Element and text location data:
################
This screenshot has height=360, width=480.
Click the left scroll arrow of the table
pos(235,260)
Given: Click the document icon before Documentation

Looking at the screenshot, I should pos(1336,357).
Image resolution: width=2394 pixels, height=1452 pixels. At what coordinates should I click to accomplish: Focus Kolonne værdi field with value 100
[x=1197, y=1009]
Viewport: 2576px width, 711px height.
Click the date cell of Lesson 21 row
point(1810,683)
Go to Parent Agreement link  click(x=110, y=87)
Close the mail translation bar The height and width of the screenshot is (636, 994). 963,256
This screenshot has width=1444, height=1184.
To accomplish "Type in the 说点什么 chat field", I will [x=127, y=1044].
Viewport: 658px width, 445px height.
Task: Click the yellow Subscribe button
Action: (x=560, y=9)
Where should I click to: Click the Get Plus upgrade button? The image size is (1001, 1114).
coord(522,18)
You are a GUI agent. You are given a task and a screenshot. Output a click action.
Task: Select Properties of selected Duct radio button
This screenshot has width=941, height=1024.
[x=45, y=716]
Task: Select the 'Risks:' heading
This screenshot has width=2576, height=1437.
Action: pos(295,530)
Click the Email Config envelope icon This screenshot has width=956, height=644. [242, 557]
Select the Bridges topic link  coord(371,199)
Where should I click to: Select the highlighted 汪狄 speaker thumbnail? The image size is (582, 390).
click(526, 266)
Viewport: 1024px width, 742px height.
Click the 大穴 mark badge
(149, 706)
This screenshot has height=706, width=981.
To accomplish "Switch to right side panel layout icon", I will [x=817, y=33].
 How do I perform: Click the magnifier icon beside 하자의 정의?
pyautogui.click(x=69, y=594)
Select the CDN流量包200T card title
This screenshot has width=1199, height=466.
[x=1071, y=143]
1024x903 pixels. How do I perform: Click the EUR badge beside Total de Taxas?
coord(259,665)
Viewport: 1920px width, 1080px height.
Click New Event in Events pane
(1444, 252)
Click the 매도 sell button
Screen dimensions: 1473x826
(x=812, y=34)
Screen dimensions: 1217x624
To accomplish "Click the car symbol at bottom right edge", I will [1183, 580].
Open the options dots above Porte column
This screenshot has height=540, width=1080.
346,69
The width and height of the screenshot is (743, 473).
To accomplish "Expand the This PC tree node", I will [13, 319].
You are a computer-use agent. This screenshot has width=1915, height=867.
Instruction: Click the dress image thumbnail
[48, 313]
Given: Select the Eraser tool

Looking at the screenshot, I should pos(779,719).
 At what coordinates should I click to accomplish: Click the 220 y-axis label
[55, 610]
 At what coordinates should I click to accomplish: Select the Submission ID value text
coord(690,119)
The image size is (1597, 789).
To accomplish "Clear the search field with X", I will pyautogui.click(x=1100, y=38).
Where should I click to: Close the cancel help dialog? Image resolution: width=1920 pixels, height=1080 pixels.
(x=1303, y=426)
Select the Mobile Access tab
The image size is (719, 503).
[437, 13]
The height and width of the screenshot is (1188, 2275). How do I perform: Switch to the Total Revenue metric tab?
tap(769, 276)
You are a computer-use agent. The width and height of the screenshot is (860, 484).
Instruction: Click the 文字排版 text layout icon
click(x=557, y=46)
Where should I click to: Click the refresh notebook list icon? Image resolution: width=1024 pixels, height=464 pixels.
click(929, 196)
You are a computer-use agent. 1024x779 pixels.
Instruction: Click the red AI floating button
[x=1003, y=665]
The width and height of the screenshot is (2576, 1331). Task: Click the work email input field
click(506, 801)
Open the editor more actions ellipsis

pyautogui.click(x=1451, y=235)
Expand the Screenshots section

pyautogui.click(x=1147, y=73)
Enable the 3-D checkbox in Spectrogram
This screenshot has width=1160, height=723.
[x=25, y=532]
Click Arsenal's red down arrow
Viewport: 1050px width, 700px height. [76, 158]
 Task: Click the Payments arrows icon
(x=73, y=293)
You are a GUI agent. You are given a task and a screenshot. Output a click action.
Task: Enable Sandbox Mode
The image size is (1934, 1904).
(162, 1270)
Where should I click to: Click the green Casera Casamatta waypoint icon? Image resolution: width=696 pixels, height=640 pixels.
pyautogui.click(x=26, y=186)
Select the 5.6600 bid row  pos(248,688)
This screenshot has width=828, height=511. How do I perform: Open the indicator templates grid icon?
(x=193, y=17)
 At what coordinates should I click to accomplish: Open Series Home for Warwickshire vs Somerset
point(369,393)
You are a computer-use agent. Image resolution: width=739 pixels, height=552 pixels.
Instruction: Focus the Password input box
################
Please recast all of the data above as a Markdown table with a No. column for the row number and an Entry column for each line, leaving out blank lines.

| No. | Entry |
|---|---|
| 1 | This screenshot has height=360, width=480. |
| 2 | Click the left scroll arrow of the table |
| 3 | pos(235,260) |
| 4 | Given: Click the document icon before Documentation |
| 5 | Looking at the screenshot, I should pos(1336,357). |
| 6 | Image resolution: width=2394 pixels, height=1452 pixels. At what coordinates should I click to accomplish: Focus Kolonne værdi field with value 100 |
| 7 | [x=1197, y=1009] |
| 8 | Viewport: 2576px width, 711px height. |
| 9 | Click the date cell of Lesson 21 row |
| 10 | point(1810,683) |
| 11 | Go to Parent Agreement link  click(x=110, y=87) |
| 12 | Close the mail translation bar The height and width of the screenshot is (636, 994). 963,256 |
| 13 | This screenshot has width=1444, height=1184. |
| 14 | To accomplish "Type in the 说点什么 chat field", I will [x=127, y=1044]. |
| 15 | Viewport: 658px width, 445px height. |
| 16 | Task: Click the yellow Subscribe button |
| 17 | Action: (x=560, y=9) |
| 18 | Where should I click to: Click the Get Plus upgrade button? The image size is (1001, 1114). |
| 19 | coord(522,18) |
| 20 | You are a GUI agent. You are given a task and a screenshot. Output a click action. |
| 21 | Task: Select Properties of selected Duct radio button |
| 22 | This screenshot has width=941, height=1024. |
| 23 | [x=45, y=716] |
| 24 | Task: Select the 'Risks:' heading |
| 25 | This screenshot has width=2576, height=1437. |
| 26 | Action: pos(295,530) |
| 27 | Click the Email Config envelope icon This screenshot has width=956, height=644. [242, 557] |
| 28 | Select the Bridges topic link  coord(371,199) |
| 29 | Where should I click to: Select the highlighted 汪狄 speaker thumbnail? The image size is (582, 390). |
| 30 | click(526, 266) |
| 31 | Viewport: 1024px width, 742px height. |
| 32 | Click the 大穴 mark badge |
| 33 | (149, 706) |
| 34 | This screenshot has height=706, width=981. |
| 35 | To accomplish "Switch to right side panel layout icon", I will [x=817, y=33]. |
| 36 |  How do I perform: Click the magnifier icon beside 하자의 정의? |
| 37 | pyautogui.click(x=69, y=594) |
| 38 | Select the CDN流量包200T card title |
| 39 | This screenshot has width=1199, height=466. |
| 40 | [x=1071, y=143] |
| 41 | 1024x903 pixels. How do I perform: Click the EUR badge beside Total de Taxas? |
| 42 | coord(259,665) |
| 43 | Viewport: 1920px width, 1080px height. |
| 44 | Click New Event in Events pane |
| 45 | (1444, 252) |
| 46 | Click the 매도 sell button |
| 47 | Screen dimensions: 1473x826 |
| 48 | (x=812, y=34) |
| 49 | Screen dimensions: 1217x624 |
| 50 | To accomplish "Click the car symbol at bottom right edge", I will [1183, 580]. |
| 51 | Open the options dots above Porte column |
| 52 | This screenshot has height=540, width=1080. |
| 53 | 346,69 |
| 54 | The width and height of the screenshot is (743, 473). |
| 55 | To accomplish "Expand the This PC tree node", I will [13, 319]. |
| 56 | You are a computer-use agent. This screenshot has width=1915, height=867. |
| 57 | Instruction: Click the dress image thumbnail |
| 58 | [48, 313] |
| 59 | Given: Select the Eraser tool |
| 60 | Looking at the screenshot, I should pos(779,719). |
| 61 |  At what coordinates should I click to accomplish: Click the 220 y-axis label |
| 62 | [55, 610] |
| 63 |  At what coordinates should I click to accomplish: Select the Submission ID value text |
| 64 | coord(690,119) |
| 65 | The image size is (1597, 789). |
| 66 | To accomplish "Clear the search field with X", I will pyautogui.click(x=1100, y=38). |
| 67 | Where should I click to: Close the cancel help dialog? Image resolution: width=1920 pixels, height=1080 pixels. |
| 68 | (x=1303, y=426) |
| 69 | Select the Mobile Access tab |
| 70 | The image size is (719, 503). |
| 71 | [437, 13] |
| 72 | The height and width of the screenshot is (1188, 2275). How do I perform: Switch to the Total Revenue metric tab? |
| 73 | tap(769, 276) |
| 74 | You are a computer-use agent. The width and height of the screenshot is (860, 484). |
| 75 | Instruction: Click the 文字排版 text layout icon |
| 76 | click(x=557, y=46) |
| 77 | Where should I click to: Click the refresh notebook list icon? Image resolution: width=1024 pixels, height=464 pixels. |
| 78 | click(929, 196) |
| 79 | You are a computer-use agent. 1024x779 pixels. |
| 80 | Instruction: Click the red AI floating button |
| 81 | [x=1003, y=665] |
| 82 | The width and height of the screenshot is (2576, 1331). Task: Click the work email input field |
| 83 | click(506, 801) |
| 84 | Open the editor more actions ellipsis |
| 85 | pyautogui.click(x=1451, y=235) |
| 86 | Expand the Screenshots section |
| 87 | pyautogui.click(x=1147, y=73) |
| 88 | Enable the 3-D checkbox in Spectrogram |
| 89 | This screenshot has width=1160, height=723. |
| 90 | [x=25, y=532] |
| 91 | Click Arsenal's red down arrow |
| 92 | Viewport: 1050px width, 700px height. [76, 158] |
| 93 |  Task: Click the Payments arrows icon |
| 94 | (x=73, y=293) |
| 95 | You are a GUI agent. You are given a task and a screenshot. Output a click action. |
| 96 | Task: Enable Sandbox Mode |
| 97 | The image size is (1934, 1904). |
| 98 | (162, 1270) |
| 99 | Where should I click to: Click the green Casera Casamatta waypoint icon? Image resolution: width=696 pixels, height=640 pixels. |
| 100 | pyautogui.click(x=26, y=186) |
| 101 | Select the 5.6600 bid row  pos(248,688) |
| 102 | This screenshot has width=828, height=511. How do I perform: Open the indicator templates grid icon? |
| 103 | (x=193, y=17) |
| 104 |  At what coordinates should I click to accomplish: Open Series Home for Warwickshire vs Somerset |
| 105 | point(369,393) |
| 106 | You are a computer-use agent. Image resolution: width=739 pixels, height=552 pixels. |
| 107 | Instruction: Focus the Password input box |